CHALLENGE 1: In the records, begin at the line that has "PRIVACY POLICY (665, 498)" and stop after the line that has "PlumPlum In The World (513, 91)". Write those lines out again, renaming "menuitem" to "link" and leaving everything else unchanged.

PASSAGE TO READ:
_ _ _ _

I actually need the pqr, I made a rotation for blackrock realm that joins automatically soloque and leaves the que after 20/40 seconds then join again, just to avoid being matched with people with lower rating than me, I want to stay in +100 - 100 range. And I got banned 10minutes for that. I mean as holy paladin what could I script? I think this is stupid, they should ban based on the type of script. Like auto-kicks, or warrior's Overpower on cast. Not my f. script that joins and leaves the que because the mmr matching is so f.ed up that I need to leave que every 20 secs.

EDIT: Is any other way to make my script work without getting banned? It basically uses TargetUnit, InteractUnit, RunMacro and then AcceptBattlefieldQue (1 or 0 depends), i think these are the protected ones, I can't be banned for this stupid shit, really, and I cant stay at pc every 20/40 seconds to remove que and rejoin, unless they change the matchmaking system I need something like this that automatize the process. I could use an autoclicker but it's not the same thing, with the lua I was able to set the range (like under 2k rating = 20 sec max in que, over 2k rating = max 40 sec que and so on..)

----------


## bynike

> I actually need the pqr, I made a rotation for blackrock realm that joins automatically soloque and leaves the que after 20/40 seconds then join again, just to avoid being matched with people with lower rating than me, I want to stay in +100 - 100 range. And I got banned 10minutes for that. I mean as holy paladin what could I script? I think this is stupid, they should ban based on the type of script. Like auto-kicks, or warrior's Overpower on cast. Not my f. script that joins and leaves the que because the mmr matching is so f.ed up that I need to leave que every 20 secs.
> 
> EDIT: Is any other way to make my script work without getting banned? It basically uses TargetUnit, InteractUnit, RunMacro and then AcceptBattlefieldQue (1 or 0 depends), i think these are the protected ones, I can't be banned for this stupid shit, really, and I cant stay at pc every 20/40 seconds to remove que and rejoin, unless they change the matchmaking system I need something like this that automatize the process. I could use an autoclicker but it's not the same thing, with the lua I was able to set the range (like under 2k rating = 20 sec max in que, over 2k rating = max 40 sec que and so on..)


ofc u got banned, RunMacro can do cast spell is just OP.

----------


## Umbar

> I actually need the pqr, I made a rotation for blackrock realm that joins automatically soloque and leaves the que after 20/40 seconds then join again, just to avoid being matched with people with lower rating than me, I want to stay in +100 - 100 range. And I got banned 10minutes for that. I mean as holy paladin what could I script? I think this is stupid, they should ban based on the type of script. Like auto-kicks, or warrior's Overpower on cast. Not my f. script that joins and leaves the que because the mmr matching is so f.ed up that I need to leave que every 20 secs.
> 
> EDIT: Is any other way to make my script work without getting banned? It basically uses TargetUnit, InteractUnit, RunMacro and then AcceptBattlefieldQue (1 or 0 depends), i think these are the protected ones, I can't be banned for this stupid shit, really, and I cant stay at pc every 20/40 seconds to remove que and rejoin, unless they change the matchmaking system I need something like this that automatize the process. I could use an autoclicker but it's not the same thing, with the lua I was able to set the range (like under 2k rating = 20 sec max in que, over 2k rating = max 40 sec que and so on..)

_ _ _ _

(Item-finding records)
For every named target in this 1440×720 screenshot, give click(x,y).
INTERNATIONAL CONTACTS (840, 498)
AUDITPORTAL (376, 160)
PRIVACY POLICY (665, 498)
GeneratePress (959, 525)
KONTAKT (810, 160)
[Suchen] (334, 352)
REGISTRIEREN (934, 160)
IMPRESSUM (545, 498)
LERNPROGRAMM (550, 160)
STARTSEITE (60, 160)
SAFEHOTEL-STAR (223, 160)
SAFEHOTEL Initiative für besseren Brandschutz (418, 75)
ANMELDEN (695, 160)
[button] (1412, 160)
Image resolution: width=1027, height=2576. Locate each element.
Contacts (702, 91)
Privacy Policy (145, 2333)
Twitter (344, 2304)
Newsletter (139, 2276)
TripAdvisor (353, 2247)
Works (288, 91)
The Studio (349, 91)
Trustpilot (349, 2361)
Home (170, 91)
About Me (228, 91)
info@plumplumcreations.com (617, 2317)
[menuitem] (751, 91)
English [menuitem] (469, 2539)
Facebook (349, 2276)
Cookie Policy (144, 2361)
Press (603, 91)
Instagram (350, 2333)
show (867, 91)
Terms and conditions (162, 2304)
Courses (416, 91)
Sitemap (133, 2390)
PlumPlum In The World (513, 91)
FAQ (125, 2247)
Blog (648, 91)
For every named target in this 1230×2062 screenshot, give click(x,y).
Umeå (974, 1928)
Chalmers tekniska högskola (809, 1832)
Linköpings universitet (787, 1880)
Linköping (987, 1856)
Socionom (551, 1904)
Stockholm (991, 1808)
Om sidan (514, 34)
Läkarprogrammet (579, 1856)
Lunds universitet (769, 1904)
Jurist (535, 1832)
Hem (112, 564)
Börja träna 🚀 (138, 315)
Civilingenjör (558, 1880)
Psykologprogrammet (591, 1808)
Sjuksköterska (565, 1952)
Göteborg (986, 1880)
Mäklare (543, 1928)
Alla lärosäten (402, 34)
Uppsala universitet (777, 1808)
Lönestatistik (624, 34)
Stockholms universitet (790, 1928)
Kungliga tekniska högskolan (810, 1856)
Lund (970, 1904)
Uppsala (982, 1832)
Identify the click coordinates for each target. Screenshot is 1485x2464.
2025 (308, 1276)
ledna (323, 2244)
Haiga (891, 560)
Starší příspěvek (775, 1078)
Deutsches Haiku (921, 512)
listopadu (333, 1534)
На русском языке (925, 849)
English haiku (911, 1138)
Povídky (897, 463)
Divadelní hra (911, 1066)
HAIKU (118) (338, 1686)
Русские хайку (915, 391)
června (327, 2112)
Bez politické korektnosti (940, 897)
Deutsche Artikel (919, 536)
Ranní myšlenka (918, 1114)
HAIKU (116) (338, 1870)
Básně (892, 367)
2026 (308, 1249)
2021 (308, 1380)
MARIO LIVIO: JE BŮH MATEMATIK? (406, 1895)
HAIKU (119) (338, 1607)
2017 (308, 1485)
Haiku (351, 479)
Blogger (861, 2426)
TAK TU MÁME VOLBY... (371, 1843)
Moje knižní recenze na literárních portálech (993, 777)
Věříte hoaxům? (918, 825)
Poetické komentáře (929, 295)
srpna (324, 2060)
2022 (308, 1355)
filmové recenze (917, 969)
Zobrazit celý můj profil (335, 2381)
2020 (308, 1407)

_ _ _ _

CHALLENGE 2: In the forum thread, what is the maximum queue time the script set for a rating under 2k?

COMPLETE ANSWER 1:
PRIVACY POLICY (665, 498)
GeneratePress (959, 525)
KONTAKT (810, 160)
[Suchen] (334, 352)
REGISTRIEREN (934, 160)
IMPRESSUM (545, 498)
LERNPROGRAMM (550, 160)
STARTSEITE (60, 160)
SAFEHOTEL-STAR (223, 160)
SAFEHOTEL Initiative für besseren Brandschutz (418, 75)
ANMELDEN (695, 160)
[button] (1412, 160)
Image resolution: width=1027, height=2576. Locate each element.
Contacts (702, 91)
Privacy Policy (145, 2333)
Twitter (344, 2304)
Newsletter (139, 2276)
TripAdvisor (353, 2247)
Works (288, 91)
The Studio (349, 91)
Trustpilot (349, 2361)
Home (170, 91)
About Me (228, 91)
info@plumplumcreations.com (617, 2317)
[link] (751, 91)
English [link] (469, 2539)
Facebook (349, 2276)
Cookie Policy (144, 2361)
Press (603, 91)
Instagram (350, 2333)
show (867, 91)
Terms and conditions (162, 2304)
Courses (416, 91)
Sitemap (133, 2390)
PlumPlum In The World (513, 91)

COMPLETE ANSWER 2: 20 seconds.